Sarah Munro's ongoing series TRADE ITEMS contemplations in cloth and thread of the ongoing repercussions of the inceptive trade recorded in Tupaia’s watercolour in 1769
Nature Unassisted by Art
Exhibition title: “Nature Unassisted by Art” Sarah Munro / Frank Schwere
PageBlackie Gallery, Wellington, New Zealand
The exhibition title, ‘nature unassisted by art’ is taken from a quote by Georg Forster, a scientist who took part in James Cook’s second voyage to the pacific and refers to his first impressions of Dusky Sound after months at sea without sighting land. “…we looked upon the country at that time, as the most beautiful which nature, unassisted by art, could produce”
Sarah Munro’s series of embroidered works are based on a watercolour and pencil drawing, drawn in 1769, by Tupaia, master navigator from the island of Ra’iātea, who guided Lieutenant James Cook on the HM Bark Endeavour, across the Pacific Ocean to New Zealand. Tupaia’s drawing documents a instance of ‘first contact’; a trade that occurred in Tolaga Bay in the early weeks of Cook’s first survey of Aotearoa. It depicts the trade of a large crayfish for a length if cloth / tapa. This drawing has been reproduced countless times over the years, artist unknown, until 1998 when a letter from Cook’s botanist Joseph Banks was found and the artist’s identity uncovered.
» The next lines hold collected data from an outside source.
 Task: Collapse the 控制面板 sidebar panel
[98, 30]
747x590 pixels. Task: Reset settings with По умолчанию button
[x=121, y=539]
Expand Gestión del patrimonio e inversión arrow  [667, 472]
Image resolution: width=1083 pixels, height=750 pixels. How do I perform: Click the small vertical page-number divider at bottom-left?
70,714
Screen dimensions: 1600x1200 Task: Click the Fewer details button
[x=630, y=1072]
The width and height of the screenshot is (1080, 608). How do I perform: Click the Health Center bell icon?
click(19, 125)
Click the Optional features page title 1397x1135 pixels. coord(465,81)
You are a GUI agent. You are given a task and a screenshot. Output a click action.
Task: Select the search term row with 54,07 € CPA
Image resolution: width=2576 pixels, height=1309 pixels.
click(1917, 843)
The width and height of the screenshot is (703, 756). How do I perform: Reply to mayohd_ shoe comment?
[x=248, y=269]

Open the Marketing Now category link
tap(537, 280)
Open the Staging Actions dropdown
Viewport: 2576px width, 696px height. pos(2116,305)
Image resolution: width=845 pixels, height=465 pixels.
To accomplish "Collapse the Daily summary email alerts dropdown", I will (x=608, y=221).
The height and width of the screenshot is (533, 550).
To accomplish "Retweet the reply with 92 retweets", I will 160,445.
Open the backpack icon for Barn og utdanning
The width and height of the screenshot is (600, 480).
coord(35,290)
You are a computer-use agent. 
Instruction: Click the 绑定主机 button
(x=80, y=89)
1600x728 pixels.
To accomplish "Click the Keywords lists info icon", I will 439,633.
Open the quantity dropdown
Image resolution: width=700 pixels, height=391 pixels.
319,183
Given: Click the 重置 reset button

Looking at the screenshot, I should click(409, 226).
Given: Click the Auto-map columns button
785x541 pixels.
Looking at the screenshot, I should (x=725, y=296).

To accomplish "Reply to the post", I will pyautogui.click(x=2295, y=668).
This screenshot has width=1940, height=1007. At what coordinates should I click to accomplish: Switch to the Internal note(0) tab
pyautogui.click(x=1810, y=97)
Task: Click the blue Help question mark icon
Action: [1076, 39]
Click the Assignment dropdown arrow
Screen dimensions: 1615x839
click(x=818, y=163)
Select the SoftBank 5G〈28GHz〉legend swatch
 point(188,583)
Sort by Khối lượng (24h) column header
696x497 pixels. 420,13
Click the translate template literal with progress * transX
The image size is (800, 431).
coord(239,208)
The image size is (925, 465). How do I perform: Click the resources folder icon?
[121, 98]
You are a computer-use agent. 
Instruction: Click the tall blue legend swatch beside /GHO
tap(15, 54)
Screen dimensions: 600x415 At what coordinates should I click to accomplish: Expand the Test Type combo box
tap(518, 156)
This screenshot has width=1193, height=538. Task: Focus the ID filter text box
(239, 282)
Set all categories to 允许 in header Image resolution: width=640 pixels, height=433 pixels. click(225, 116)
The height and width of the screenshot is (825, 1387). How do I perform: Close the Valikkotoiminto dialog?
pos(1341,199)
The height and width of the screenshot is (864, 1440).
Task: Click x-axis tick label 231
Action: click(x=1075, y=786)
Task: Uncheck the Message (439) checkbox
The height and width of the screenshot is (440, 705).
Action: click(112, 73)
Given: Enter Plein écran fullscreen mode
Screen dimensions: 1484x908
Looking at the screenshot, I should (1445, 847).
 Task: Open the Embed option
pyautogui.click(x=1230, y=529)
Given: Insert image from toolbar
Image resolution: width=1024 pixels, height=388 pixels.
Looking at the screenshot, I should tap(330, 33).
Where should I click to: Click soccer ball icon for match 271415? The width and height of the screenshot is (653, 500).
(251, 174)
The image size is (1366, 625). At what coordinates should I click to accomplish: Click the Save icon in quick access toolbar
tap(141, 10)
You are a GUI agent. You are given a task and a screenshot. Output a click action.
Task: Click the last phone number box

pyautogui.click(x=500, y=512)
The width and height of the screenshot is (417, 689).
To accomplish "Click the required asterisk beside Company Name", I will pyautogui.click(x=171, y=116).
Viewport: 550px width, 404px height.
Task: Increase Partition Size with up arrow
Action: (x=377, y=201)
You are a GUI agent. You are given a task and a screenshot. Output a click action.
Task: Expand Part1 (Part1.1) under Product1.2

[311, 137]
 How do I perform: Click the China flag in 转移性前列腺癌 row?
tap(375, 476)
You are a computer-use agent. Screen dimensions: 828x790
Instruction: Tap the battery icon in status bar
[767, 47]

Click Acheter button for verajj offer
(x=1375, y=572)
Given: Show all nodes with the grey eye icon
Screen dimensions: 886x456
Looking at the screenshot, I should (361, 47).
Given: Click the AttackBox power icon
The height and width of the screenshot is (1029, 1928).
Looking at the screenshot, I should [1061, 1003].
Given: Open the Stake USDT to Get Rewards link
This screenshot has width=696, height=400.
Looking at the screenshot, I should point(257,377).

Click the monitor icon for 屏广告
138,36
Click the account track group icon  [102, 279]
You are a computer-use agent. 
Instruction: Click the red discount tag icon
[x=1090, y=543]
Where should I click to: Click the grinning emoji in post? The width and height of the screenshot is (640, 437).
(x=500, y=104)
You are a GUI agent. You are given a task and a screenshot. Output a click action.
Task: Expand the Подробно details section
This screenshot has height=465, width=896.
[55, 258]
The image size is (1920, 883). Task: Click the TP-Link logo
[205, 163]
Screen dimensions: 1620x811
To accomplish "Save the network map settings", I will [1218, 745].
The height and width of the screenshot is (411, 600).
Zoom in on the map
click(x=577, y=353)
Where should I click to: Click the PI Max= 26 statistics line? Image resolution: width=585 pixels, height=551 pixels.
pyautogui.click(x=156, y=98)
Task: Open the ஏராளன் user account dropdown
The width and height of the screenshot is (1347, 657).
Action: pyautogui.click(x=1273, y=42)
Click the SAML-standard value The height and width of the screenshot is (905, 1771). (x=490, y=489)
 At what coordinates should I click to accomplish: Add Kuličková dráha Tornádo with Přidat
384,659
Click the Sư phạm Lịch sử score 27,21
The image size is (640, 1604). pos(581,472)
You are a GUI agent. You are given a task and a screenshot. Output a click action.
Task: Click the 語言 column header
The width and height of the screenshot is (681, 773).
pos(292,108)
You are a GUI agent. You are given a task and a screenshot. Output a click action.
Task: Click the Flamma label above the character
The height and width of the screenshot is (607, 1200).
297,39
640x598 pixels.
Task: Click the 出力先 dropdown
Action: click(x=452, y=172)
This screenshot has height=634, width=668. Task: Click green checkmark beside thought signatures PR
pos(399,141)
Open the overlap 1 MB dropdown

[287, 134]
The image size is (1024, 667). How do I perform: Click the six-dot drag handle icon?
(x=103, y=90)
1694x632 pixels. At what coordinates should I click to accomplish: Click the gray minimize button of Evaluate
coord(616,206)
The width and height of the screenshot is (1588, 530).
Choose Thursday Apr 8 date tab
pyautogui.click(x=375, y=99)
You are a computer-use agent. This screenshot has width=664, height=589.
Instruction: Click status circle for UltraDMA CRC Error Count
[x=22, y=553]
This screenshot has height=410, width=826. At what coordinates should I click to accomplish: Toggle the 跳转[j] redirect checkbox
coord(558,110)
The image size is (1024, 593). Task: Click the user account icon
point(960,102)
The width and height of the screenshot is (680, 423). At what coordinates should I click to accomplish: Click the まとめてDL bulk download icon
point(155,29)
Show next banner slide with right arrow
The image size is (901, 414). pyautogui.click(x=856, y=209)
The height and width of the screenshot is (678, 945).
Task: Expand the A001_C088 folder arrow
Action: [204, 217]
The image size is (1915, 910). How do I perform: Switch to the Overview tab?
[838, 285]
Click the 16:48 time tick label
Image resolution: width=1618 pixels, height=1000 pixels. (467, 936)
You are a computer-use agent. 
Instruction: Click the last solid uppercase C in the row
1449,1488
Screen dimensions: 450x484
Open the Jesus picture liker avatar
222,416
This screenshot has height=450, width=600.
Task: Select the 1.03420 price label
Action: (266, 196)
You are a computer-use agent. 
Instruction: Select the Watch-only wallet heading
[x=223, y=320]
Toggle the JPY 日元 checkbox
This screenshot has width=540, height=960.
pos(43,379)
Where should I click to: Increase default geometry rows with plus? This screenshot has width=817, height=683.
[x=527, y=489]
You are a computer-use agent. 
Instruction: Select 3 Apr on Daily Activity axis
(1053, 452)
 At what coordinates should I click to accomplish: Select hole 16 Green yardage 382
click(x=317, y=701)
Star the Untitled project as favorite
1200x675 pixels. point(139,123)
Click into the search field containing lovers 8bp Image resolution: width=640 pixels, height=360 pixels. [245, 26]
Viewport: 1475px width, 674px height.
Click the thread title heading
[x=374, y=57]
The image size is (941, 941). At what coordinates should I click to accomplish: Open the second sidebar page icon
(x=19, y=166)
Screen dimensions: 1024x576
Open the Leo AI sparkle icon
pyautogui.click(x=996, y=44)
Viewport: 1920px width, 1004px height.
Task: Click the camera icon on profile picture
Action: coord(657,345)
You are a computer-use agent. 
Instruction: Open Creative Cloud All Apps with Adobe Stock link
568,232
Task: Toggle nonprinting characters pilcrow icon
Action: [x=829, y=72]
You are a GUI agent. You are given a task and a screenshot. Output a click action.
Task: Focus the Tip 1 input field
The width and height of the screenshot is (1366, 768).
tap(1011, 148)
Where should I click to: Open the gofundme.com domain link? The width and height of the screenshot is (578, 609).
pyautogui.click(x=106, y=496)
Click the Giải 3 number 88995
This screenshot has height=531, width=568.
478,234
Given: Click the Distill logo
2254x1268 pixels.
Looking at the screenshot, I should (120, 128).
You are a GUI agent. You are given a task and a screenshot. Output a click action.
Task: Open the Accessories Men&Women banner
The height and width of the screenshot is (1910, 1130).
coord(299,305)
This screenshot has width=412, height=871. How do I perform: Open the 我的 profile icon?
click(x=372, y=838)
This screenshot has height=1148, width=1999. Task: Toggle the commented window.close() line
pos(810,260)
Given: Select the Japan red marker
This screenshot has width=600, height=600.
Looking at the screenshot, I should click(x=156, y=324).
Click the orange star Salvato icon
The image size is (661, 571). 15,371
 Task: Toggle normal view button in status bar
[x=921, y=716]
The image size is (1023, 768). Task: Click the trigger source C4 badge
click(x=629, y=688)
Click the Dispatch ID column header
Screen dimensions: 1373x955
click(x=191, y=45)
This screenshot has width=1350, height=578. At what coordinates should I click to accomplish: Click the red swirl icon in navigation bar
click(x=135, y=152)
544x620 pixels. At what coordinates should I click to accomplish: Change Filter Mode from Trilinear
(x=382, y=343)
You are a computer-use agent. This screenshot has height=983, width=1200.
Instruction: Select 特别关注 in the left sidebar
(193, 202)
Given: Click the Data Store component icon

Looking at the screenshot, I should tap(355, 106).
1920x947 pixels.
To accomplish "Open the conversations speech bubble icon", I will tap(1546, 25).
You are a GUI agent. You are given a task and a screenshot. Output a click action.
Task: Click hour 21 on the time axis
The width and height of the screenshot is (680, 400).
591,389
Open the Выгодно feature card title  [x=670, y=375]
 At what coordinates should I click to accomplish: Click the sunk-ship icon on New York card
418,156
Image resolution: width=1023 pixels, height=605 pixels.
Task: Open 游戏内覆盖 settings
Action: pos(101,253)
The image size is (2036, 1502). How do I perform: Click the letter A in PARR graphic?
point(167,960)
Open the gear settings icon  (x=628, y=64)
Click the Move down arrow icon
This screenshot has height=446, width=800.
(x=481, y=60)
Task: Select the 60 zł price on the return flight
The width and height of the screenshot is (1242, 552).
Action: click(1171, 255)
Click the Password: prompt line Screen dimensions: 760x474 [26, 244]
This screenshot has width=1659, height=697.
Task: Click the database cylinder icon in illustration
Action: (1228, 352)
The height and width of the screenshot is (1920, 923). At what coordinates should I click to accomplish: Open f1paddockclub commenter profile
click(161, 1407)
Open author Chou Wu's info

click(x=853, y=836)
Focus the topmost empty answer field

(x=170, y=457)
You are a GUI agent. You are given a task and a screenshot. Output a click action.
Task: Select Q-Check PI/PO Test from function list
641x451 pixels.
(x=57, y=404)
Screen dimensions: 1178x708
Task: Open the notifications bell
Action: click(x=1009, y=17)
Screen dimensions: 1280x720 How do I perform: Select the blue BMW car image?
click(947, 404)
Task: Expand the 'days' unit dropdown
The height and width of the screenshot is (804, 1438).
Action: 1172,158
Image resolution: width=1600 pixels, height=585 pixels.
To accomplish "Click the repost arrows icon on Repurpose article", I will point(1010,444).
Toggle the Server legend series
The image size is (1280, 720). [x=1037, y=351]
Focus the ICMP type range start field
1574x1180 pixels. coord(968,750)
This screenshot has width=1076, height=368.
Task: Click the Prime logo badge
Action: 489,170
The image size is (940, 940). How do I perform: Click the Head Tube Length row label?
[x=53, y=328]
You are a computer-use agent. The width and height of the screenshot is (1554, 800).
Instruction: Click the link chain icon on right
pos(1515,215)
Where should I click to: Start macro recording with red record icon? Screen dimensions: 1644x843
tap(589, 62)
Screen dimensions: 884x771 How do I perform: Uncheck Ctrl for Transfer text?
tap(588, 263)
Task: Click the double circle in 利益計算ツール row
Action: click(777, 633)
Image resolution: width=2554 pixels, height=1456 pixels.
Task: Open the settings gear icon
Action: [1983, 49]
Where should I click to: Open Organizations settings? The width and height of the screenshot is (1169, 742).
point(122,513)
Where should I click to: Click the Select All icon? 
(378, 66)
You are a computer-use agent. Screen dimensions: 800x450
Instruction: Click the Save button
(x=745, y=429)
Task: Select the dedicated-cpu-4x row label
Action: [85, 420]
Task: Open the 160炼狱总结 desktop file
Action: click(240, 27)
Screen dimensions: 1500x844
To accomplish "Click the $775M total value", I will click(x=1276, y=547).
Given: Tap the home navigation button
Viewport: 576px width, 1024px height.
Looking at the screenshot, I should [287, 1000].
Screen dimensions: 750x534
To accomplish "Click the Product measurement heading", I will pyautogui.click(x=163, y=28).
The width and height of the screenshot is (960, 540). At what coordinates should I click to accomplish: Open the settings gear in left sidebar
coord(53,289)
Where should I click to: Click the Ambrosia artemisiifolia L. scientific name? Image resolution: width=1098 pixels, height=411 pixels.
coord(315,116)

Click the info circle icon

Both Frank Schwere’s photographic series and Sarah Munro’s series of embroidered works were begun during an artist research field trip in Dusky Sound in 2014. In the collaborative triptych ‘First Trade’ Sarah sits at work on the shore of Pickersgill Harbour, Dusky Sound, an anchorage used by Cook’s vessel, the Resolution, during his second voyage to New Zealand. Munro’s series, euphemistically titled ‘Trade Items’, are not historically accurate illustrations but rather contemplations in cloth and thread of the ongoing repercussions of that first trade.